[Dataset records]
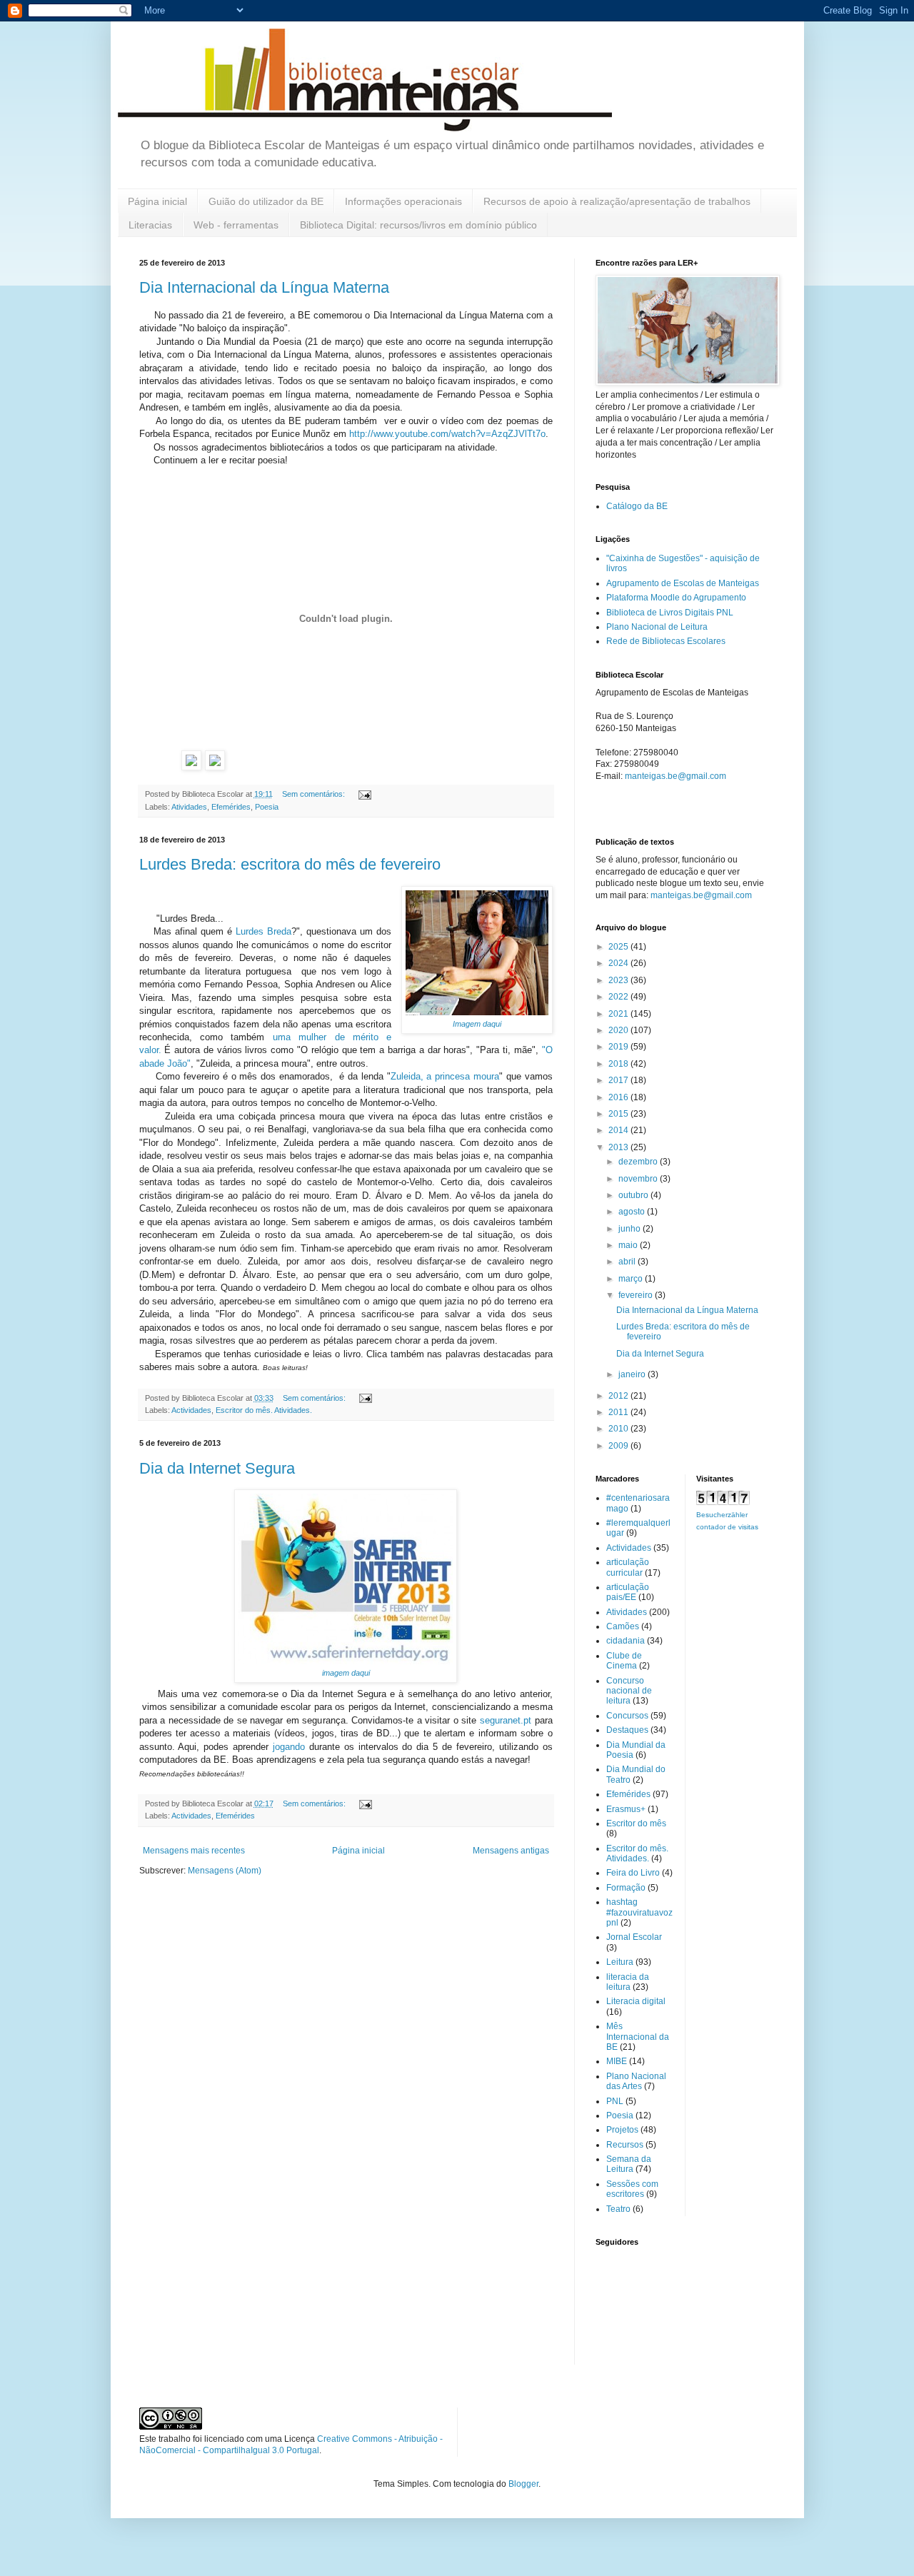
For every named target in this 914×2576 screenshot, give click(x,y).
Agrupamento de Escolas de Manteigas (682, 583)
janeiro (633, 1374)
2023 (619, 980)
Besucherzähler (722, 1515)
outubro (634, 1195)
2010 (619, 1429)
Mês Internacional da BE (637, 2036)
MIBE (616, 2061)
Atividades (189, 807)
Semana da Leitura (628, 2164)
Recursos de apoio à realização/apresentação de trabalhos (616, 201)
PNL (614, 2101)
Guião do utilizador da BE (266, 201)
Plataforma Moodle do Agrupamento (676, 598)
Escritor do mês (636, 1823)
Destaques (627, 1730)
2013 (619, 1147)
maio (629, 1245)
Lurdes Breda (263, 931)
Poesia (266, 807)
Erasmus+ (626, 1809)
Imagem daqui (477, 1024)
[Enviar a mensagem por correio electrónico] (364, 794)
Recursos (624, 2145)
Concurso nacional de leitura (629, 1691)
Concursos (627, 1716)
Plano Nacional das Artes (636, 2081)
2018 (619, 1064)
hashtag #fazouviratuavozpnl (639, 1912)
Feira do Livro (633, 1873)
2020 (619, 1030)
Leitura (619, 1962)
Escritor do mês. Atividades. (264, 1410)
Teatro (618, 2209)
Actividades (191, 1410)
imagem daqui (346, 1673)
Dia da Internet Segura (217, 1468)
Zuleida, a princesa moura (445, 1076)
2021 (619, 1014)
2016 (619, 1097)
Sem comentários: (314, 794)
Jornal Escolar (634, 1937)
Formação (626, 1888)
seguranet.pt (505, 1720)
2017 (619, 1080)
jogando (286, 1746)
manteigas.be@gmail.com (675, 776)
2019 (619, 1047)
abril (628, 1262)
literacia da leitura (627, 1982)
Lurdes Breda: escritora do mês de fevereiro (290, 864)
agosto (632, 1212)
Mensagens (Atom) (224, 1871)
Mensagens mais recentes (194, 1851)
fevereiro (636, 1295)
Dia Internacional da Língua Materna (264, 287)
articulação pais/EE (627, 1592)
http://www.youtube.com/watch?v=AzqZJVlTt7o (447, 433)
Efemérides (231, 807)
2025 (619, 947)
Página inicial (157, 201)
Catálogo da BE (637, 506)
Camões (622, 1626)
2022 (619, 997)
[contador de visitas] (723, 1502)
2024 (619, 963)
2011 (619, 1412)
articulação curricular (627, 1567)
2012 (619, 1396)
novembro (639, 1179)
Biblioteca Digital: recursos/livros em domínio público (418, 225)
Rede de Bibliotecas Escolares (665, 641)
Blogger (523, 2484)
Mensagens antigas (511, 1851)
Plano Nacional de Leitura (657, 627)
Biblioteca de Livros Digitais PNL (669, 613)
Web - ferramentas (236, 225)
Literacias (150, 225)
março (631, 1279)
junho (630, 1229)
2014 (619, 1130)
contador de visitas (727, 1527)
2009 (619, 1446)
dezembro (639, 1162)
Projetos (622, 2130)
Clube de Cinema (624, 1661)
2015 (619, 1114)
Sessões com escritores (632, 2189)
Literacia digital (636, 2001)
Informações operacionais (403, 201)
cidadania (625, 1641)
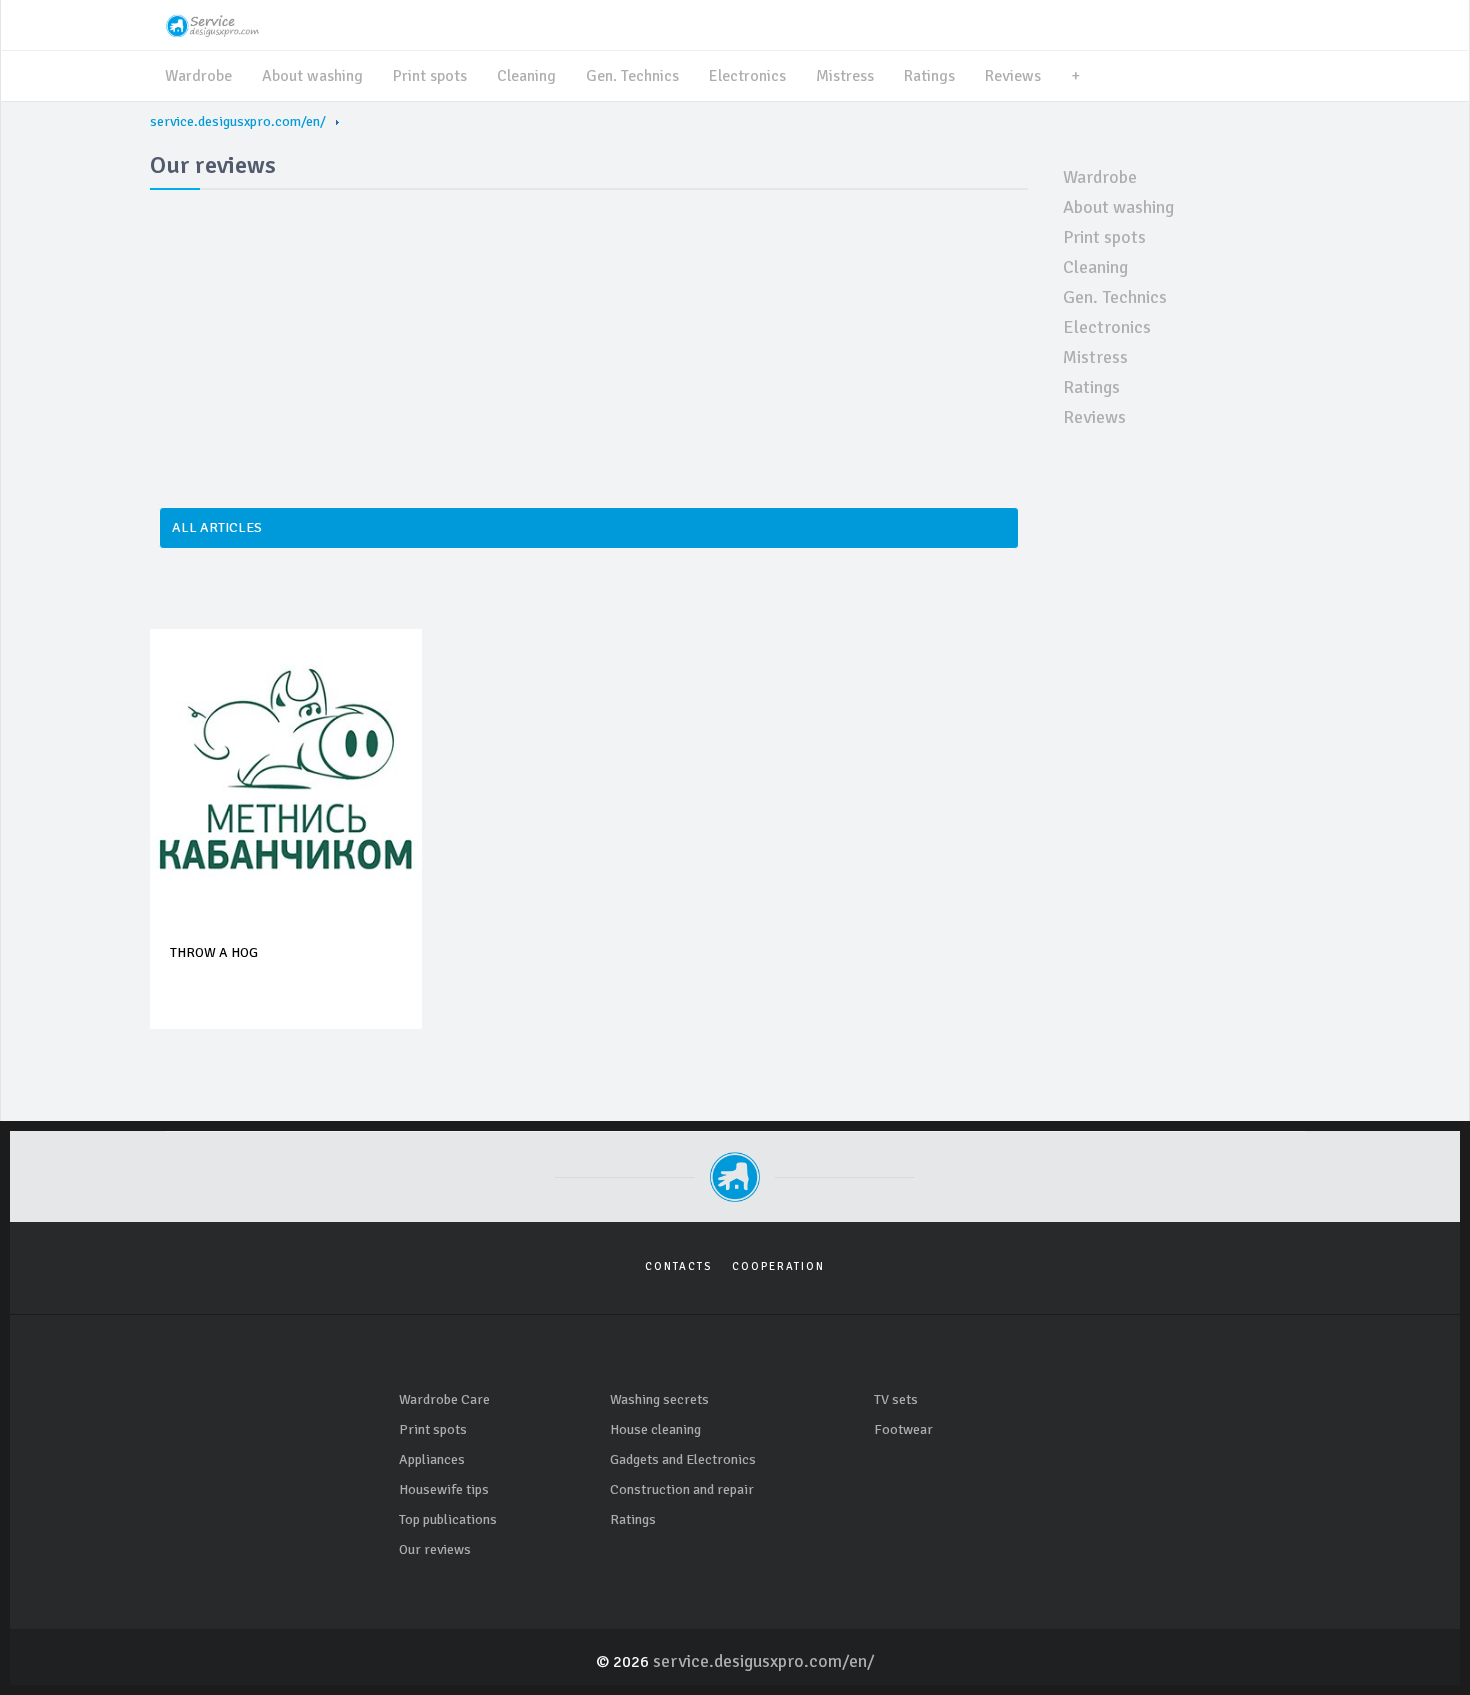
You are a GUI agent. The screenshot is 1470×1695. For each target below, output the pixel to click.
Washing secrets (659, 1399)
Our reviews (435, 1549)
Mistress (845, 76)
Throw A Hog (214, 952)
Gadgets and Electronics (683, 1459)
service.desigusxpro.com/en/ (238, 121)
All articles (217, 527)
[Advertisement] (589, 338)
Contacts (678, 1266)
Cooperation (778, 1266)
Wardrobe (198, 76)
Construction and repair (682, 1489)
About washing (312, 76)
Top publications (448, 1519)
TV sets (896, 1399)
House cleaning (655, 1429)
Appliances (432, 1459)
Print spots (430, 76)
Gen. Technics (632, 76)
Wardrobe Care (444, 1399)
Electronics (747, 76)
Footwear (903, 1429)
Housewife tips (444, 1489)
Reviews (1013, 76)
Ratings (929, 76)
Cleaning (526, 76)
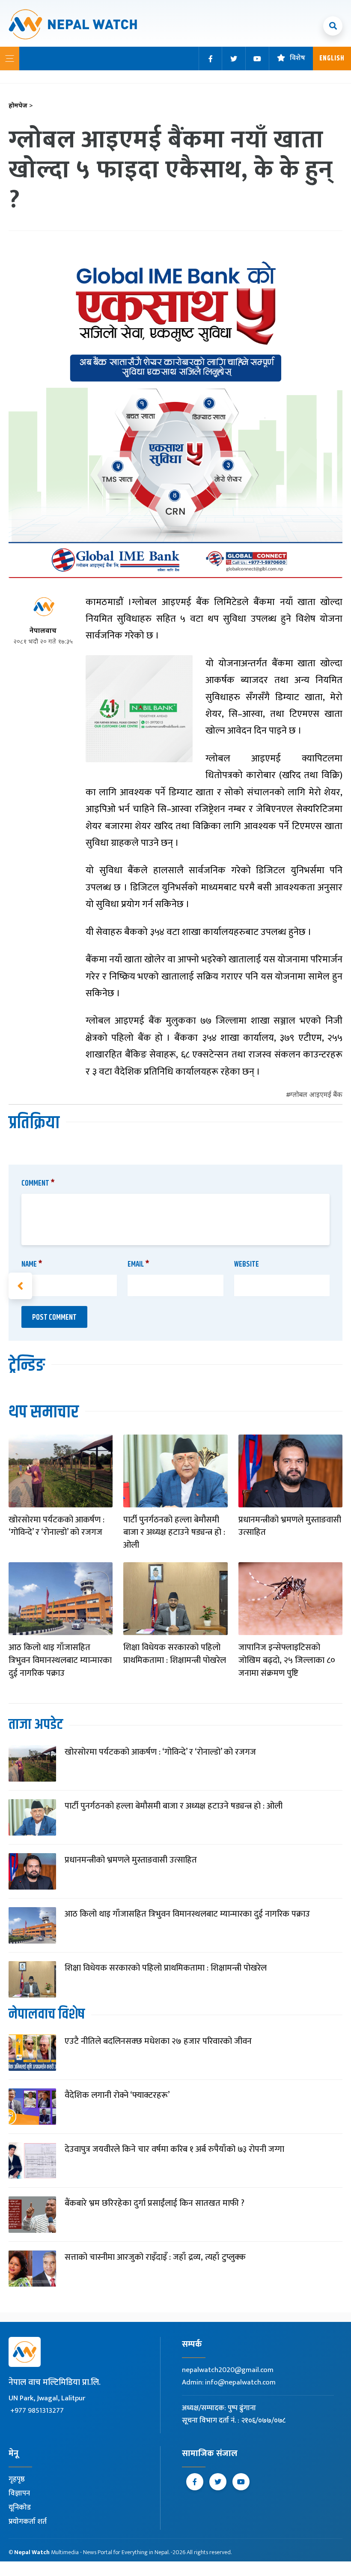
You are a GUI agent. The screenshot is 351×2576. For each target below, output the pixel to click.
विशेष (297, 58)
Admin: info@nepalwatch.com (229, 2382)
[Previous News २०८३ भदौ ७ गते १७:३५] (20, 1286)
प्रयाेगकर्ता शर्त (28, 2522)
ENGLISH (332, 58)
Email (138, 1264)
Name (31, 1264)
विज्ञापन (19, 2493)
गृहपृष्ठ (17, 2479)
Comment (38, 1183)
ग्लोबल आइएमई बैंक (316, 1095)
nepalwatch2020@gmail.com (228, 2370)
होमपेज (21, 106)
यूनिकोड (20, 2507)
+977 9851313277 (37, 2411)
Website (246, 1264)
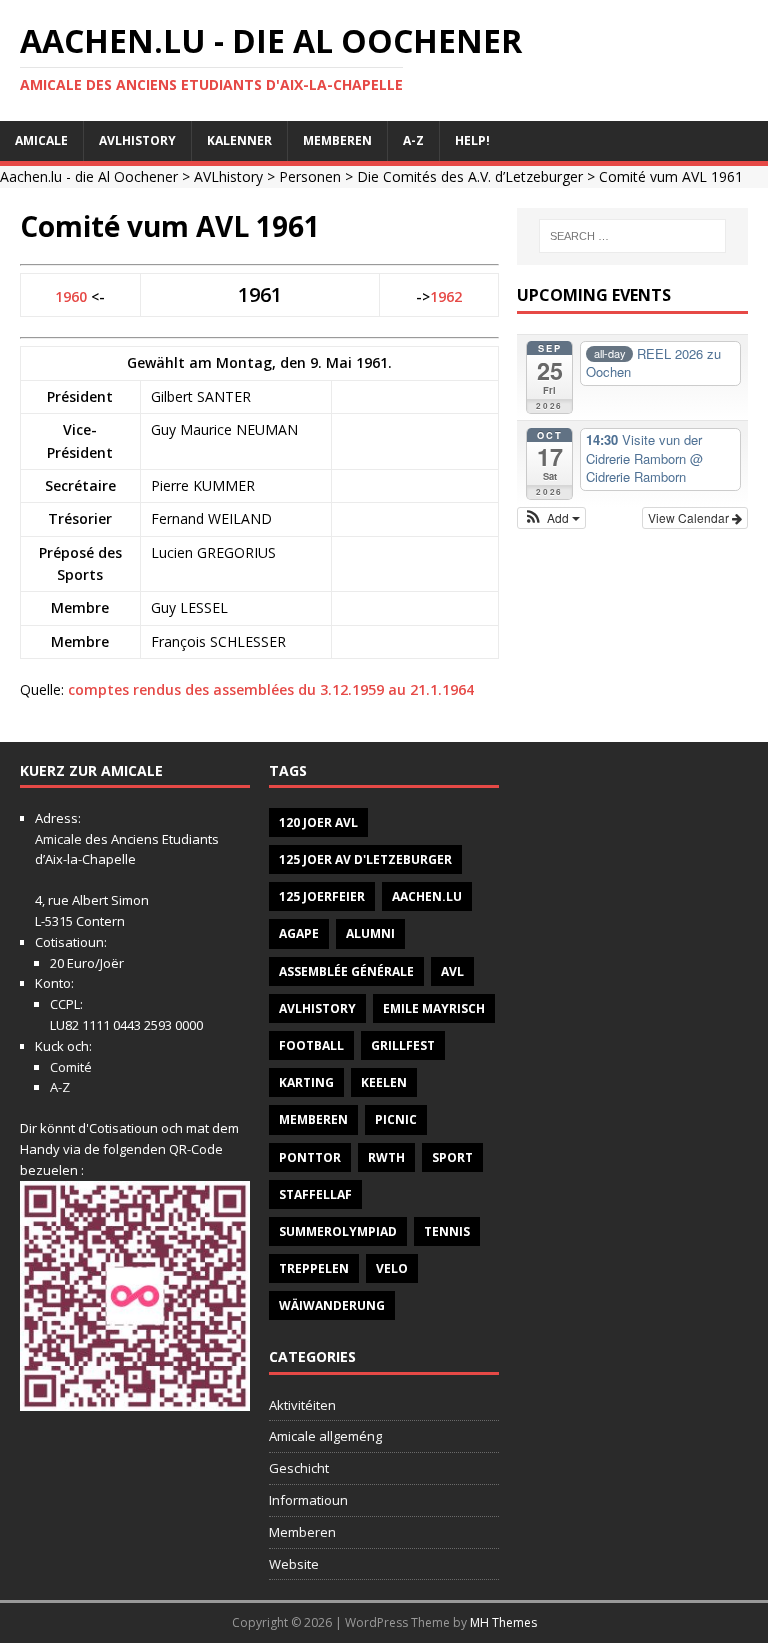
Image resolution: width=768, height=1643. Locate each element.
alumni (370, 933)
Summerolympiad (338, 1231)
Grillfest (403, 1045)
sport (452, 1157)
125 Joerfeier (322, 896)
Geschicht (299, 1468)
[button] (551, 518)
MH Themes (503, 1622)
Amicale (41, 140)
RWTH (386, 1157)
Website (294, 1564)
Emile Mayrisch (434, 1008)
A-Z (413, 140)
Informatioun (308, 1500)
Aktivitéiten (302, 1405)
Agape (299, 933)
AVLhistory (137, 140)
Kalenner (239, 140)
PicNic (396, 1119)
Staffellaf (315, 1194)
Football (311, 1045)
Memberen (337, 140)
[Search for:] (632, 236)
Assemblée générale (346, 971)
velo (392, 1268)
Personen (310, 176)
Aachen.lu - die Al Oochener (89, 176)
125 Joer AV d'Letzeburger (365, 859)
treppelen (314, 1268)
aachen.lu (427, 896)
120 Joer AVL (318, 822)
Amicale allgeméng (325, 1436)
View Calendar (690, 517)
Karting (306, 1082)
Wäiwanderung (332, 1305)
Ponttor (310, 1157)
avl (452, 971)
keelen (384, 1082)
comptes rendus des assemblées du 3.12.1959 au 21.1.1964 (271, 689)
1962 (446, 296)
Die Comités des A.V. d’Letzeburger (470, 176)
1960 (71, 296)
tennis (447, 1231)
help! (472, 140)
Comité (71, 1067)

YOUR ASSIGNMENT: Restate word for word the entries above, starting at the line with "literacia da leitura (627, 1982)" and ending at the line with "2011 (619, 1412)", inclusive, and no others.

REPLY TO THE EXERCISE:
literacia da leitura (627, 1982)
Lurdes Breda: escritora do mês de fevereiro (290, 864)
agosto (632, 1212)
Mensagens (Atom) (224, 1871)
Mensagens mais recentes (194, 1851)
fevereiro (636, 1295)
Dia Internacional da Língua Materna (264, 287)
articulação pais/EE (627, 1592)
http://www.youtube.com/watch?v=AzqZJVlTt7o (447, 433)
Efemérides (231, 807)
2025 (619, 947)
Página inicial (157, 201)
Catálogo da BE (637, 506)
Camões (622, 1626)
2022 (619, 997)
[contador de visitas] (723, 1502)
2024 (619, 963)
2011 (619, 1412)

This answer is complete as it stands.